Exercise prompt
Could you return every one of the lines below, word for word and unchanged?

Data lines
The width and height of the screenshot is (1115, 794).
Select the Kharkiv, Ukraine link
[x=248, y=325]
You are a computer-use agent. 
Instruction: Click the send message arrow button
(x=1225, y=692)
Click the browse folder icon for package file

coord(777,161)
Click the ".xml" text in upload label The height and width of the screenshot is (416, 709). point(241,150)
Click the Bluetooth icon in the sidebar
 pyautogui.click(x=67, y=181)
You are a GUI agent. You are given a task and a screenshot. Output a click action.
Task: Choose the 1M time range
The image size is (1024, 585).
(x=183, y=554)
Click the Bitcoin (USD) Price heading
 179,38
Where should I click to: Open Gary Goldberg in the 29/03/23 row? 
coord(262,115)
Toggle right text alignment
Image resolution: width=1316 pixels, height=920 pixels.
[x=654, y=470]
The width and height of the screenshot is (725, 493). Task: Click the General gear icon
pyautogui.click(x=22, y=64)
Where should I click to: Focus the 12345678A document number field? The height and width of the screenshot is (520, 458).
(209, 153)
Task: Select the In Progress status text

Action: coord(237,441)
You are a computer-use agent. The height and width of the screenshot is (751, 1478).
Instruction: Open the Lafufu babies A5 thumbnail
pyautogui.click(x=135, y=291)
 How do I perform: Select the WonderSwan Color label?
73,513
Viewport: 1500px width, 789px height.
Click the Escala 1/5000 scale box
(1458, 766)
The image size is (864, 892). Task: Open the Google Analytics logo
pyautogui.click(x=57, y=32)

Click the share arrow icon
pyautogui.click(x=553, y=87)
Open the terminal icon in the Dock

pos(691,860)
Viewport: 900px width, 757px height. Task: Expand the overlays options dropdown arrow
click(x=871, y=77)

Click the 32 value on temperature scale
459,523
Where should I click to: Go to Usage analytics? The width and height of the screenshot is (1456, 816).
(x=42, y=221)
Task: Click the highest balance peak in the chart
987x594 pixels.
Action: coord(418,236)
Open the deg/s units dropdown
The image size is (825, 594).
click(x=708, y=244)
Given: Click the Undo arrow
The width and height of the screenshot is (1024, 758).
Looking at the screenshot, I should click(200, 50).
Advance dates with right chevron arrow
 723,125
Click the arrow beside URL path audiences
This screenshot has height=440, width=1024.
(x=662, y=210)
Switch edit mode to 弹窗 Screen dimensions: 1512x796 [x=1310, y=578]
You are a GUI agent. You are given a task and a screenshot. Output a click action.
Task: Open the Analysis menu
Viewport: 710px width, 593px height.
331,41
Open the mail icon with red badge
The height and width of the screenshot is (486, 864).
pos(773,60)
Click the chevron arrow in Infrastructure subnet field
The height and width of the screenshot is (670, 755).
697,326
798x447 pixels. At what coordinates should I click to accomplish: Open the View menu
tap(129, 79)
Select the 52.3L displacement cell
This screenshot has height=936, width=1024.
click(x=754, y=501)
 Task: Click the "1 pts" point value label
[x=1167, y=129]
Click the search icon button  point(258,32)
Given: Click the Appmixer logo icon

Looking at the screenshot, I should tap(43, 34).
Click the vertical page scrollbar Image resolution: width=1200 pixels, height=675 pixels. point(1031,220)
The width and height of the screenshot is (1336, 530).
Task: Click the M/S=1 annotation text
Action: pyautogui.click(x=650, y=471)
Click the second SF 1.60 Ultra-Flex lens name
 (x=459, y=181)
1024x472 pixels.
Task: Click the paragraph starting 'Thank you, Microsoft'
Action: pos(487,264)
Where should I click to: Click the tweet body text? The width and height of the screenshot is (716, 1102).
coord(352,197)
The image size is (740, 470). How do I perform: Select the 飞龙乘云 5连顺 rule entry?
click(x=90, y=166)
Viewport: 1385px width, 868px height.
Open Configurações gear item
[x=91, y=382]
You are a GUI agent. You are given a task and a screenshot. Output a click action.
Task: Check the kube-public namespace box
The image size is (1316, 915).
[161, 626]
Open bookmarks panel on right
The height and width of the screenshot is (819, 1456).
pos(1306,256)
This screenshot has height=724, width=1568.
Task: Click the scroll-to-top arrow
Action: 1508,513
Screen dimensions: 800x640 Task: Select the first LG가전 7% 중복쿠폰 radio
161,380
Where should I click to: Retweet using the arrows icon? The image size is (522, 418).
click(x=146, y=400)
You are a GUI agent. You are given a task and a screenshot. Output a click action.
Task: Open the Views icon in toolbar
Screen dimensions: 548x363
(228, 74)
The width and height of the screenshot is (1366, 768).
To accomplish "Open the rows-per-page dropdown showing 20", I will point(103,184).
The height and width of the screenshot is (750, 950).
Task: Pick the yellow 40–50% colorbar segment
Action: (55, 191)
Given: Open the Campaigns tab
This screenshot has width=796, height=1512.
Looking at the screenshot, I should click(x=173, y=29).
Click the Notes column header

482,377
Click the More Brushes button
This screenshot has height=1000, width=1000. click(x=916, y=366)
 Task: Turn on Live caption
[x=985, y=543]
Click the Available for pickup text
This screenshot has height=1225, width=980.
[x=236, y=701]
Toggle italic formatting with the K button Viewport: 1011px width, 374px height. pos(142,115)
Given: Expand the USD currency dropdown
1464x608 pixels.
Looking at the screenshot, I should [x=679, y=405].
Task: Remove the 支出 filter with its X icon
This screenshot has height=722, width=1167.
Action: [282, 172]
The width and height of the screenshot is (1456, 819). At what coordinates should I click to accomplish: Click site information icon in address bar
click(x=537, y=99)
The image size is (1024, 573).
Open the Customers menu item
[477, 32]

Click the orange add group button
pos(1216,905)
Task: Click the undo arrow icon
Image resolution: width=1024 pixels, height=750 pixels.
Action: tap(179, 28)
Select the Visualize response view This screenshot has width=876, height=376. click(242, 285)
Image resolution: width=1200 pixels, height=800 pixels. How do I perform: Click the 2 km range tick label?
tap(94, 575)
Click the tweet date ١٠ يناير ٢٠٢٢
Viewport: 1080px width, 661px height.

Finished answer
The width and height of the screenshot is (1115, 794).
Select the Kharkiv, Ukraine link
[x=248, y=325]
You are a computer-use agent. 
Instruction: Click the send message arrow button
(x=1225, y=692)
Click the browse folder icon for package file

coord(777,161)
Click the ".xml" text in upload label The height and width of the screenshot is (416, 709). point(241,150)
Click the Bluetooth icon in the sidebar
 pyautogui.click(x=67, y=181)
You are a GUI agent. You are given a task and a screenshot. Output a click action.
Task: Choose the 1M time range
The image size is (1024, 585).
(x=183, y=554)
Click the Bitcoin (USD) Price heading
 179,38
Where should I click to: Open Gary Goldberg in the 29/03/23 row? 
coord(262,115)
Toggle right text alignment
Image resolution: width=1316 pixels, height=920 pixels.
[x=654, y=470]
The width and height of the screenshot is (725, 493). Task: Click the General gear icon
pyautogui.click(x=22, y=64)
Where should I click to: Focus the 12345678A document number field? The height and width of the screenshot is (520, 458).
(209, 153)
Task: Select the In Progress status text

Action: coord(237,441)
You are a computer-use agent. The height and width of the screenshot is (751, 1478).
Instruction: Open the Lafufu babies A5 thumbnail
pyautogui.click(x=135, y=291)
 How do I perform: Select the WonderSwan Color label?
73,513
Viewport: 1500px width, 789px height.
Click the Escala 1/5000 scale box
(1458, 766)
The image size is (864, 892). Task: Open the Google Analytics logo
pyautogui.click(x=57, y=32)

Click the share arrow icon
pyautogui.click(x=553, y=87)
Open the terminal icon in the Dock

pos(691,860)
Viewport: 900px width, 757px height. Task: Expand the overlays options dropdown arrow
click(x=871, y=77)

Click the 32 value on temperature scale
459,523
Where should I click to: Go to Usage analytics? The width and height of the screenshot is (1456, 816).
(x=42, y=221)
Task: Click the highest balance peak in the chart
987x594 pixels.
Action: coord(418,236)
Open the deg/s units dropdown
The image size is (825, 594).
click(x=708, y=244)
Given: Click the Undo arrow
The width and height of the screenshot is (1024, 758).
Looking at the screenshot, I should click(200, 50).
Advance dates with right chevron arrow
 723,125
Click the arrow beside URL path audiences
This screenshot has height=440, width=1024.
(x=662, y=210)
Switch edit mode to 弹窗 Screen dimensions: 1512x796 [x=1310, y=578]
You are a GUI agent. You are given a task and a screenshot. Output a click action.
Task: Open the Analysis menu
Viewport: 710px width, 593px height.
331,41
Open the mail icon with red badge
The height and width of the screenshot is (486, 864).
pos(773,60)
Click the chevron arrow in Infrastructure subnet field
The height and width of the screenshot is (670, 755).
697,326
798x447 pixels. At what coordinates should I click to accomplish: Open the View menu
tap(129, 79)
Select the 52.3L displacement cell
This screenshot has height=936, width=1024.
click(x=754, y=501)
 Task: Click the "1 pts" point value label
[x=1167, y=129]
Click the search icon button  point(258,32)
Given: Click the Appmixer logo icon

Looking at the screenshot, I should tap(43, 34).
Click the vertical page scrollbar Image resolution: width=1200 pixels, height=675 pixels. point(1031,220)
The width and height of the screenshot is (1336, 530).
Task: Click the M/S=1 annotation text
Action: pyautogui.click(x=650, y=471)
Click the second SF 1.60 Ultra-Flex lens name
 (x=459, y=181)
1024x472 pixels.
Task: Click the paragraph starting 'Thank you, Microsoft'
Action: pos(487,264)
Where should I click to: Click the tweet body text? The width and height of the screenshot is (716, 1102).
coord(352,197)
The image size is (740, 470). How do I perform: Select the 飞龙乘云 5连顺 rule entry?
click(x=90, y=166)
Viewport: 1385px width, 868px height.
Open Configurações gear item
[x=91, y=382]
You are a GUI agent. You are given a task and a screenshot. Output a click action.
Task: Check the kube-public namespace box
The image size is (1316, 915).
[161, 626]
Open bookmarks panel on right
The height and width of the screenshot is (819, 1456).
pos(1306,256)
This screenshot has height=724, width=1568.
Task: Click the scroll-to-top arrow
Action: 1508,513
Screen dimensions: 800x640 Task: Select the first LG가전 7% 중복쿠폰 radio
161,380
Where should I click to: Retweet using the arrows icon? The image size is (522, 418).
click(x=146, y=400)
You are a GUI agent. You are given a task and a screenshot. Output a click action.
Task: Open the Views icon in toolbar
Screen dimensions: 548x363
(228, 74)
The width and height of the screenshot is (1366, 768).
To accomplish "Open the rows-per-page dropdown showing 20", I will point(103,184).
The height and width of the screenshot is (750, 950).
Task: Pick the yellow 40–50% colorbar segment
Action: (55, 191)
Given: Open the Campaigns tab
This screenshot has width=796, height=1512.
Looking at the screenshot, I should click(x=173, y=29).
Click the Notes column header

482,377
Click the More Brushes button
This screenshot has height=1000, width=1000. click(x=916, y=366)
 Task: Turn on Live caption
[x=985, y=543]
Click the Available for pickup text
This screenshot has height=1225, width=980.
[x=236, y=701]
Toggle italic formatting with the K button Viewport: 1011px width, 374px height. pos(142,115)
Given: Expand the USD currency dropdown
1464x608 pixels.
Looking at the screenshot, I should [x=679, y=405].
Task: Remove the 支出 filter with its X icon
This screenshot has height=722, width=1167.
Action: [282, 172]
The width and height of the screenshot is (1456, 819). At what coordinates should I click to accomplish: Click site information icon in address bar
click(x=537, y=99)
The image size is (1024, 573).
Open the Customers menu item
[477, 32]

Click the orange add group button
pos(1216,905)
Task: Click the undo arrow icon
Image resolution: width=1024 pixels, height=750 pixels.
Action: tap(179, 28)
Select the Visualize response view This screenshot has width=876, height=376. click(242, 285)
Image resolution: width=1200 pixels, height=800 pixels. How do I perform: Click the 2 km range tick label?
tap(94, 575)
Click the tweet date ١٠ يناير ٢٠٢٢
Viewport: 1080px width, 661px height.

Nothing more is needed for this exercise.